CATF staff tour a gasification manufacturing facility in Shanghai, China.
CATF sponsors and facilitates meetings, conferences, and briefings in the U.S. and China to familiarize key companies and institutions in the West with these kinds of projects and, more broadly, with the technological and industrial prowess found in the Chinese energy sector. CATF’s efforts provide western technology developers—especially those looking for opportunities to commercialize advanced gasification systems—with a platform for engaging potential Asian partners.
To coordinate these efforts CATF founded the Asia Clean Coal Initiative in 2007 and the Asia Clean Energy Innovation Initiative in 2009. Building strategic cross-border partnerships such as these that can reduce low-carbon coal technology costs and accelerate CCS deployment is the mission of CATF’s China Project.
Combining the extensive work CATF has done envisioning and then developing a pathway to widespread CCS deployment in the U.S. with substantial engagement with Chinese energy leaders has helped lead to a number of promising recent ventures between North American and Chinese energy companies, including:
- Atlanta-based Southern Company will deploy the KBR-developed Transport Integrated Gasification Technology (TRIG) in a commercial-scale coal gasification plant operated by Dongguan Tianming Electric Power in China. The terms of this agreement include technology licensing, engineering, and equipment to use TRIG technology at a new 120MW power plant. Operation is expected to begin in 2011.
- A September 2009 agreement between Duke Energy and ENN Group of China promotes joint technology development of a variety of technologies, from CCS-relevant systems including coal gasification to solar, biofuels, and energy efficiency.
- Zero Emission Energy Plants, Ltd. (ZEEP) and ENN Group reached an agreement in September 2009 to design and construct a commercial-scale power plant in Shandong Province featuring Connecticut-based Pratt & Whitney’s Rocketdyne gasification system.
- Houston’s Future Fuels—the exclusive North American licensee of TPRI’s coal gasification system being installed at the GreenGen IGCC project in Tianjin—plans to use the technology as its Good Spring IGCC project in Pennsylvania. This project is anticipated to deliver 270-megawatts of electricity while capturing more than 50% of the CO2 output initially and nearly 100% by 2020.
- In August 2009 Duke Energy signed a memorandum of understanding with the China Huaneng Group that will allow technology sharing related to IGCC, CCS, and EOR development.

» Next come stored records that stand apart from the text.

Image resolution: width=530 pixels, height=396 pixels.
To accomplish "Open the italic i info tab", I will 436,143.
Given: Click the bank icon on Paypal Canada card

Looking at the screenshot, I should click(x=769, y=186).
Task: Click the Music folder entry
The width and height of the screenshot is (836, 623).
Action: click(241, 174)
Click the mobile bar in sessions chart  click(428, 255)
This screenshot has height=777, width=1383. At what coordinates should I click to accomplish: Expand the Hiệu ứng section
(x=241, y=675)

- Canada’s HTC PureEnergy is working with Suntracing in China to demonstrate modular technology, developed by HTC, which uses CO2 captured from power applications to produce fire-suppressing foam that can be used to extinguish coal steam fires (common in China and a significant contributor to global CO2 emissions).

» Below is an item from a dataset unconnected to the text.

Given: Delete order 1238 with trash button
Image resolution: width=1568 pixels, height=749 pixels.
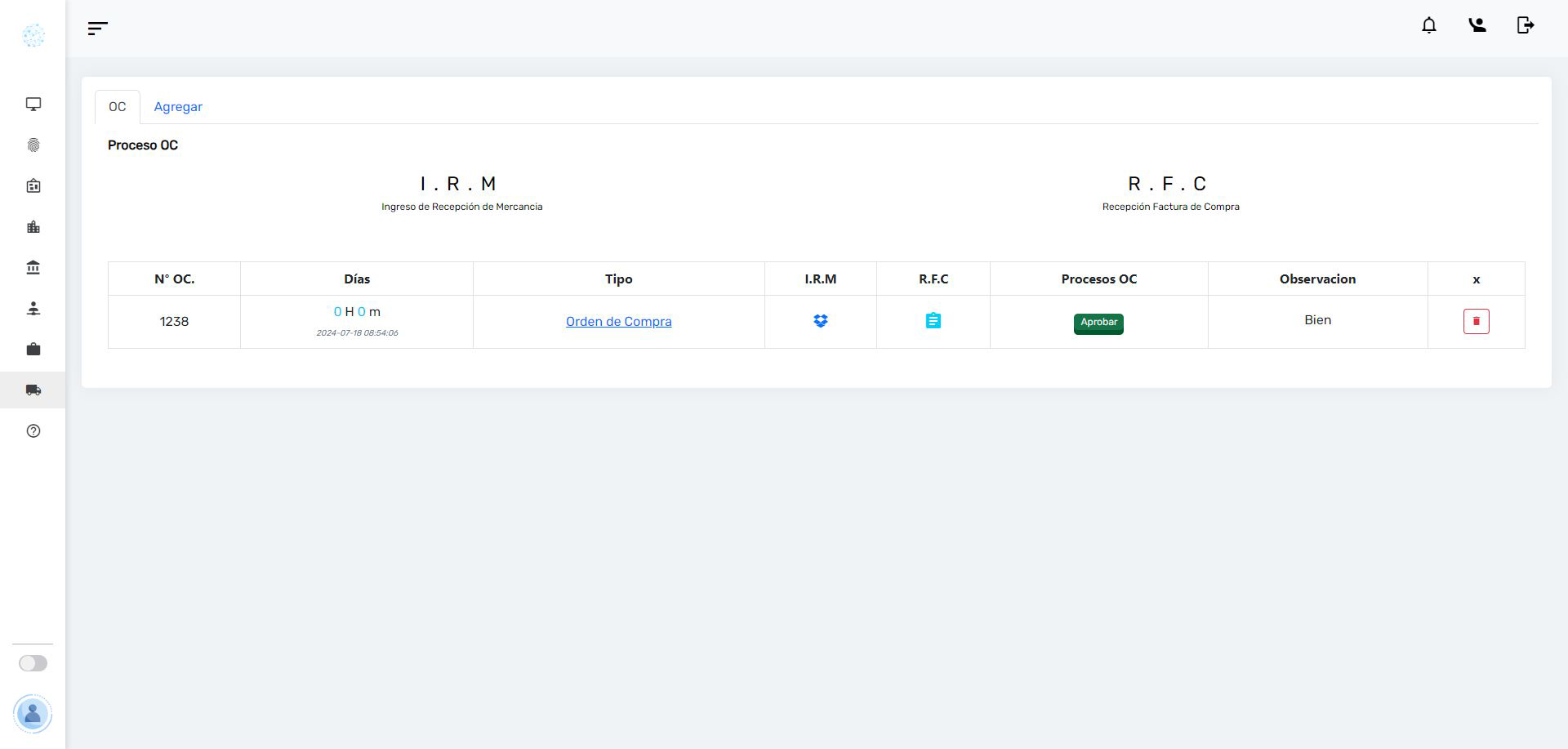Looking at the screenshot, I should (x=1476, y=322).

- Finally, Duke Energy and State Grid, China’s largest electricity distributor and one of the world’s largest companies in terms of revenue generated, are reportedly pursuing a partnership to build highly efficient, high-voltage transmission lines in the United States.
Joint development of CCs technology is essential from a climate standpoint, and partnerships between companies from Asia and the West can unleash a range of enormously valuable capture and sequestration opportunities. In addition, cross-border ventures aimed at decarbonizing coal often expand to include the development of other kinds of low-carbon energy systems (see, for example, the agreement between Duke Energy and China Huaneng, which encompasses CCS, renewables, and advanced nuclear). By bringing together the most innovative companies in Asia and the west, CATF will continue to spur the deployment of a variety of promising clean energy options.